[Opening DATA FOR REVIEW section]

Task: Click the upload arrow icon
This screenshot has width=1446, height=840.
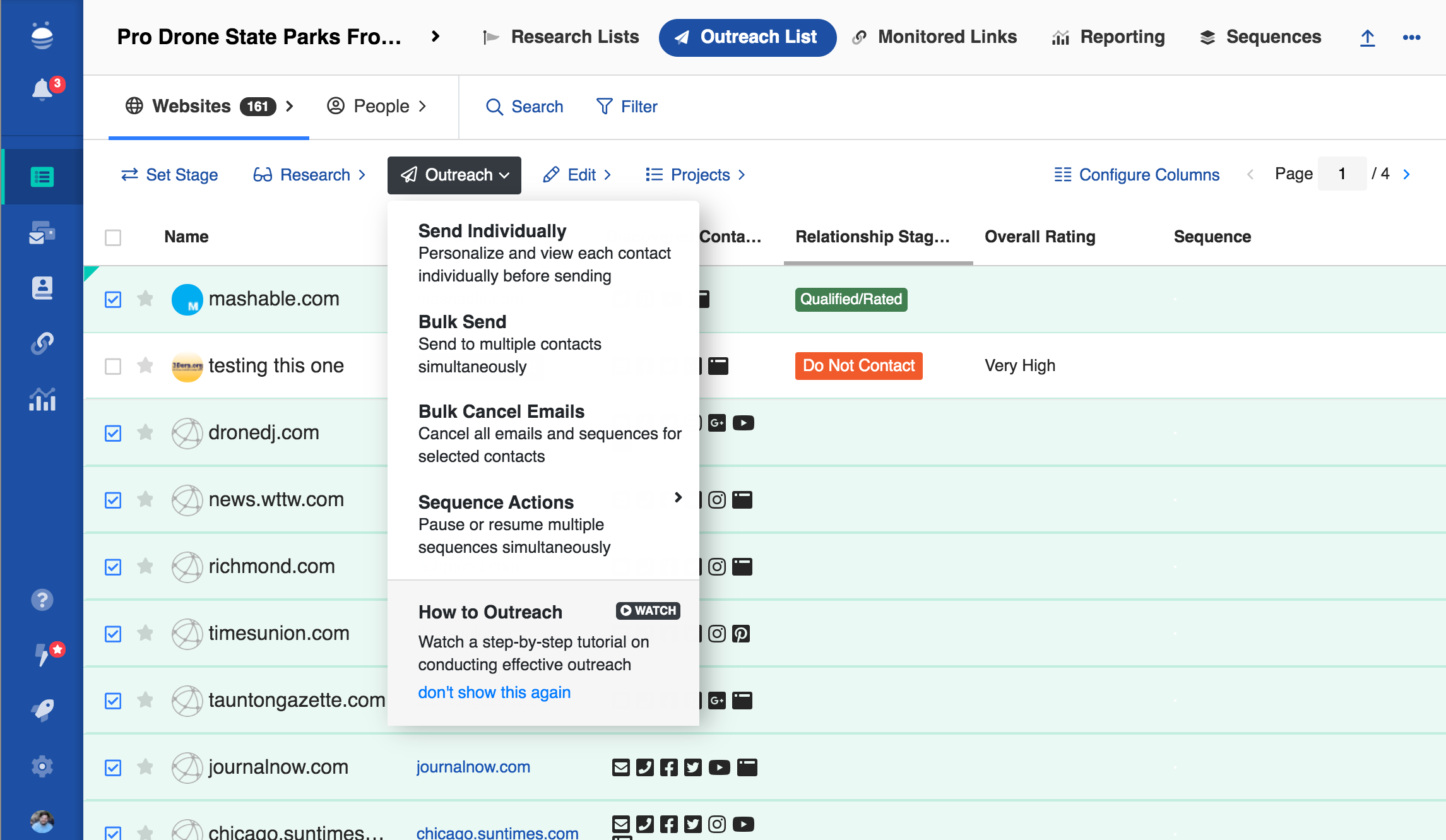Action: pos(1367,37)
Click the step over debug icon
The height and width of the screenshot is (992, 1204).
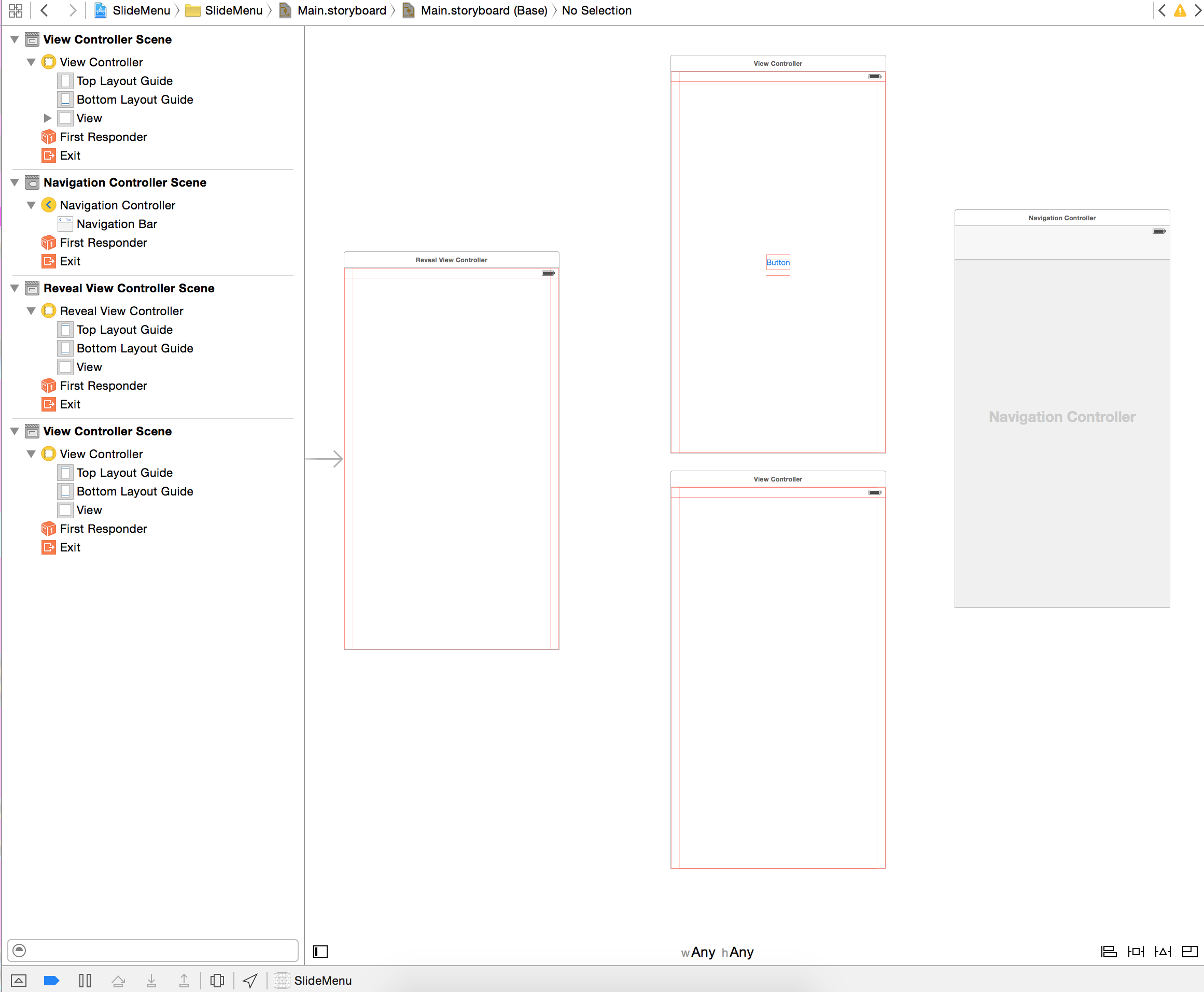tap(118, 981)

[Closing DATA FOR REVIEW section]

(REQUIRED WORK) All the lines above should be reproduced exactly, and none of the pictures.

(RESULT OF THE TASK)
Task: Click the upload arrow icon
This screenshot has width=1446, height=840.
Action: pos(1367,37)
Click the step over debug icon
The height and width of the screenshot is (992, 1204).
tap(118, 981)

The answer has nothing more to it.